The details on this site are backed by evidence. If, however, an individual or company demonstrates that they are inaccurate or that there is other evidence which sheds a different light on the evidence that I have, then I undertake to amend any inaccuracies as rapidly as possible and to issue a retraction.
|Why investdrinks' Host is in Canada|
| I set up the investdrinks site in April 2000. Prior to that I had some material on a friend's site (winedine.co.uk) that was hosted in the UK. In March 2000 Demon UK, a UK ISP, settled a libel case out of court for up to £250,000 after someone claimed that they had been libelled on one of Demon's bulletin boards. Unfortunately UK law treats Internet Service Providers (ISPs) as publishers, while in many other parts of the world they are seen much more like telephone companies. Following the Demon settlement winedine's ISP received several letters from solicitors representing scam investment companies threatening action. Although the ISP believed that the material was true, they were understandably not prepared to be sued and so demanded that it be removed from the winedine site.
Because of Canada's more sensible legal view of ISPs, I was advised to set up a site hosted by Tera-Byte.com in Canada. I have always been very happy with the service they provide. My sole object in setting up in Canada was to have some legal protection for my ISP. When investdrinks was launched I notified Seed International of its launch. Their solicitors immediately contacted Tera-Byte and demanded that they close down investdrinks. Tera-Byte refused to close the site down without evidence showing that what was on the site was inaccurate. Over three years later Seed have yet to follow up this invitation. Tera-Byte also asked me to provide evidence, which I did immediately.

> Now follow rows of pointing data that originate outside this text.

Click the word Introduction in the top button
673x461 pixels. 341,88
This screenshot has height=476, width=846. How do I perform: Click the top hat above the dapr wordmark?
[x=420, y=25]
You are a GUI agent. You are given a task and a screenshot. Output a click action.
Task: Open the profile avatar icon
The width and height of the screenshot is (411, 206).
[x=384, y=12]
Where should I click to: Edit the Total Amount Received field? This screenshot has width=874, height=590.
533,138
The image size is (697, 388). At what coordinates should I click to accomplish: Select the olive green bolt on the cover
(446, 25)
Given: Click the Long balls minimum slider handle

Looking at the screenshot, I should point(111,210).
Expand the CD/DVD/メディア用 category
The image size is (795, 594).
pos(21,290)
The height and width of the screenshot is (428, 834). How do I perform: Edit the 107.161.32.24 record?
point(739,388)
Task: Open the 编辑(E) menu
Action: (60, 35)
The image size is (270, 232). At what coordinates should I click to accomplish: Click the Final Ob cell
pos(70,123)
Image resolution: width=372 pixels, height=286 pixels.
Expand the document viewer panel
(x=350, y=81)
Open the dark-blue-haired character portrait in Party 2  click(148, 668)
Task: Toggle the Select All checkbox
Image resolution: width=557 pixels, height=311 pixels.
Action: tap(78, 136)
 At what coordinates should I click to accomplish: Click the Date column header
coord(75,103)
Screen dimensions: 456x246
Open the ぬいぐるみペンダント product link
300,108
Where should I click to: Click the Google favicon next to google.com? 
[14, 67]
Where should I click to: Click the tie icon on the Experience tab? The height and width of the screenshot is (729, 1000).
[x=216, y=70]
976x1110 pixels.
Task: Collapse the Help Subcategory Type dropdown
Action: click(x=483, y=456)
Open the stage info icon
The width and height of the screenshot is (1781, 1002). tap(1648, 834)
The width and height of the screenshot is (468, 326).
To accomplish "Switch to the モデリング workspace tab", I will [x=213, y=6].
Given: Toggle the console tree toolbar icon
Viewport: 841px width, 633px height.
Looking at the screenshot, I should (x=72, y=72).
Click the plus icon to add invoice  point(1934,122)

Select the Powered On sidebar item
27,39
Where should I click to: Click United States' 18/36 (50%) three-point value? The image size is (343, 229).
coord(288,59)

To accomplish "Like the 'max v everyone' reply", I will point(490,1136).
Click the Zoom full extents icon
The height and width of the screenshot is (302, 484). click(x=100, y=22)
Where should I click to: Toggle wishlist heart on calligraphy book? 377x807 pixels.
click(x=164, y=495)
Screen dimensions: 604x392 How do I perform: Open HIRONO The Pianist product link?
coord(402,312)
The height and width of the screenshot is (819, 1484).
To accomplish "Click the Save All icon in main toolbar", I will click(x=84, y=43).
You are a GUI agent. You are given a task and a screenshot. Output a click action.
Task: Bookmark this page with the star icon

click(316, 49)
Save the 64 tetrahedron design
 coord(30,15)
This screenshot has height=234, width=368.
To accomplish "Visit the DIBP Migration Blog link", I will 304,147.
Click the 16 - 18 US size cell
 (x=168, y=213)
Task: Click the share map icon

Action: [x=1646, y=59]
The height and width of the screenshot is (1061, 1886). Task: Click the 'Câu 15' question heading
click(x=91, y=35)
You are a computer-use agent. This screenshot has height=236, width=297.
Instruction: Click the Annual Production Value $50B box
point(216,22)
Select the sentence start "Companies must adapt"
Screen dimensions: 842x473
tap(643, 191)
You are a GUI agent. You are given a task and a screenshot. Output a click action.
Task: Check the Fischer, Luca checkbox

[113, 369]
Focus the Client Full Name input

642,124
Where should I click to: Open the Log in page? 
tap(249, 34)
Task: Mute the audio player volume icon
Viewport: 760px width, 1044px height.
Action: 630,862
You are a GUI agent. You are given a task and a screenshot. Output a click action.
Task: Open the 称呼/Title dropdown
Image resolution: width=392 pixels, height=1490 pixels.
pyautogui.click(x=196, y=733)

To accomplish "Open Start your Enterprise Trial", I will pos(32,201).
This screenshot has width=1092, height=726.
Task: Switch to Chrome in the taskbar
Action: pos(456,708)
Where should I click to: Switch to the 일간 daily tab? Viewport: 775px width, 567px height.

Seed International, or agents of Seed, have said that a UK judge ordered investdrinks to be closed. This is utter rubbish. For a start investdrinks has never been based in the UK, nor has there ever been a court case etc..
|About me, Jim Budd|
I am a freelance drinks journalist. I started writing about drinks in 1988. Since then I have contributed to a number of magazines, mainly in the UK. These include Caterer & Hotelkeeper, Decanter, harpers - the wine & spirit weekly, Liquid Foods, Off Licence News, Wine, and Wine & Spirit International. I also contribute to decanter.com, winesmart.com, winedine.co.uk, madaboutwine.com, and restaurantgame.com.
I have been editor of Circle Update, the newsletter of the Circle of Wine Writers, since 1991 and have been investigating dodgy drinks investment since 1996, winning the Prix du Champagne Lanson Noble Cuvée in 1997 for work on millennium Champagne 'investments' and the Prix du Champagne Lanson Ivory Award 2001 for investdrinks.